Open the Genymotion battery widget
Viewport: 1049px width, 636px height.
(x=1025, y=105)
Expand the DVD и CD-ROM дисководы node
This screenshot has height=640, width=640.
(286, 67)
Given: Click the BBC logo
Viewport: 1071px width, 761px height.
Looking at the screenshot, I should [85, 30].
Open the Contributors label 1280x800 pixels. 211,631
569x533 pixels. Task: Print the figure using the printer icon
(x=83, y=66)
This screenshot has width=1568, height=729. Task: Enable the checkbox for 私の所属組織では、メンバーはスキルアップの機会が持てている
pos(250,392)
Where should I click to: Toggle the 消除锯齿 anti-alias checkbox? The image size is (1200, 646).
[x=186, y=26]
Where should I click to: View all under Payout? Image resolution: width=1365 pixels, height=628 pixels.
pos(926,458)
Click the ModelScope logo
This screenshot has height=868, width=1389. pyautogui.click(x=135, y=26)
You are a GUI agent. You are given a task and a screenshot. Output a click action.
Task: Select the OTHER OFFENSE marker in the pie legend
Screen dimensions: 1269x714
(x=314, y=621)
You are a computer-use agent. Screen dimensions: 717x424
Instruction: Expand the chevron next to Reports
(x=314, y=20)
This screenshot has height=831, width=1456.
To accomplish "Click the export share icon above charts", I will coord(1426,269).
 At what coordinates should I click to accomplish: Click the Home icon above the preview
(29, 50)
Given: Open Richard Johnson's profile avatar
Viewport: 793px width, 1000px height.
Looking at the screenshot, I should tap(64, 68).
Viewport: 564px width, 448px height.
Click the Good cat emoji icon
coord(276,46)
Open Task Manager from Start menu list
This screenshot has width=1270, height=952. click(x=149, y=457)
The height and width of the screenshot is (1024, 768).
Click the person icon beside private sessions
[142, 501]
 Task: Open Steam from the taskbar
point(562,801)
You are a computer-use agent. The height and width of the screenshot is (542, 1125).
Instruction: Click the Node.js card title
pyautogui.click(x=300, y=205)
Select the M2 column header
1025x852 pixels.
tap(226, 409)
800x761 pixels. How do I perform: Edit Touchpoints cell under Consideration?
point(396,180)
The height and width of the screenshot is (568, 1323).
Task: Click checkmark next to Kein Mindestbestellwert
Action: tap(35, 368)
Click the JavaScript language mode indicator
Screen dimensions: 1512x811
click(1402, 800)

--- Set problem ---
Revise the material above by changing each "Viewport" to "Display area", keeping everything else the same.

--- Task response ---
Open the Genymotion battery widget
Display area: 1049px width, 636px height.
(x=1025, y=105)
Expand the DVD и CD-ROM дисководы node
This screenshot has height=640, width=640.
(286, 67)
Given: Click the BBC logo
Display area: 1071px width, 761px height.
Looking at the screenshot, I should [85, 30].
Open the Contributors label 1280x800 pixels. 211,631
569x533 pixels. Task: Print the figure using the printer icon
(x=83, y=66)
This screenshot has width=1568, height=729. Task: Enable the checkbox for 私の所属組織では、メンバーはスキルアップの機会が持てている
pos(250,392)
Where should I click to: Toggle the 消除锯齿 anti-alias checkbox? The image size is (1200, 646).
[x=186, y=26]
Where should I click to: View all under Payout? Image resolution: width=1365 pixels, height=628 pixels.
pos(926,458)
Click the ModelScope logo
This screenshot has height=868, width=1389. pyautogui.click(x=135, y=26)
You are a GUI agent. You are given a task and a screenshot. Output a click action.
Task: Select the OTHER OFFENSE marker in the pie legend
Screen dimensions: 1269x714
(x=314, y=621)
You are a computer-use agent. Screen dimensions: 717x424
Instruction: Expand the chevron next to Reports
(x=314, y=20)
This screenshot has height=831, width=1456.
To accomplish "Click the export share icon above charts", I will coord(1426,269).
 At what coordinates should I click to accomplish: Click the Home icon above the preview
(29, 50)
Given: Open Richard Johnson's profile avatar
Display area: 793px width, 1000px height.
Looking at the screenshot, I should tap(64, 68).
Display area: 564px width, 448px height.
Click the Good cat emoji icon
coord(276,46)
Open Task Manager from Start menu list
This screenshot has width=1270, height=952. click(x=149, y=457)
The height and width of the screenshot is (1024, 768).
Click the person icon beside private sessions
[142, 501]
 Task: Open Steam from the taskbar
point(562,801)
You are a computer-use agent. The height and width of the screenshot is (542, 1125).
Instruction: Click the Node.js card title
pyautogui.click(x=300, y=205)
Select the M2 column header
1025x852 pixels.
tap(226, 409)
800x761 pixels. How do I perform: Edit Touchpoints cell under Consideration?
point(396,180)
The height and width of the screenshot is (568, 1323).
Task: Click checkmark next to Kein Mindestbestellwert
Action: tap(35, 368)
Click the JavaScript language mode indicator
Screen dimensions: 1512x811
click(1402, 800)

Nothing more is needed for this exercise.